Asterion I is a project that starts from the position that urban space is not an undifferentiated human space, from which individual animal species may be parcelled out some small amount. Instead, we must understand urban space as the site of complex environmental and spatial conditions that are the result of overlapping metabolic systems systems involving the exchange of energy and matter; urban systems of goods, transport and waste exchange compete with other systems, such as the conversion of sun energy with photosynthesis, the decay of organic matter, et cetera. This urban space is the site of any number of potentialities. What this project illustrates is a spatial and environmental organization whereby several species are accommodated, that is, several of these potentialities are layered together, the urban transportation and infrastructure grid, together with a ‘shadow ecosystem,’ laying in wait.
From the abstract terms ‘animal’ and ‘ecosystem,’ we select a few species that serve as keystone species for the temperate rainforest ecosystem of British Columbia’s coast: Salmon, Black Bear, Bald Eagle, and Douglas Fir. These species are inserted into one of North America’s most densely populated areas, Vancouver’s downtown peninsula.
With this manoeuvre, we do not treat the project in a tabula rasa condition, as there is already a complex spatial network at play, though much of it is underutilized. We leave the buildings in the city as they are, and move the existing transportation and utility infrastructure vertically. In its place, we ‘seed’ the ground with the appropriate environmental cues to reintegrate the species diversity of the area. These moves include allowing water runoff in streams, and ensuring sufficient sky cover for the appropriate tree species to grow.
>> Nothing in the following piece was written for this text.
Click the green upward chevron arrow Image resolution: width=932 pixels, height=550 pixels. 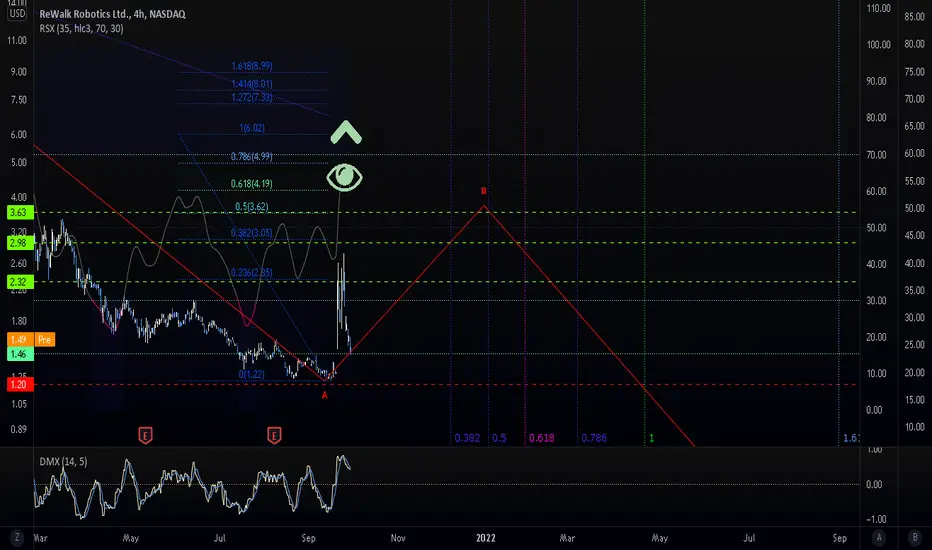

This ‘seeding’ is a retroactive manoeuvre, replicating the environmental conditions of these species in their ‘already existing’ in order to encourage their ‘becoming.’
By establishing the spatial and environmental conditions for this subset of the temperate rainforest’s ecosystem, we encourage the proliferation of other species, from the microorganisms that break down this new organic matter, to the flora that will feed on this matter, all the way through to the other predators at the top of this food chain.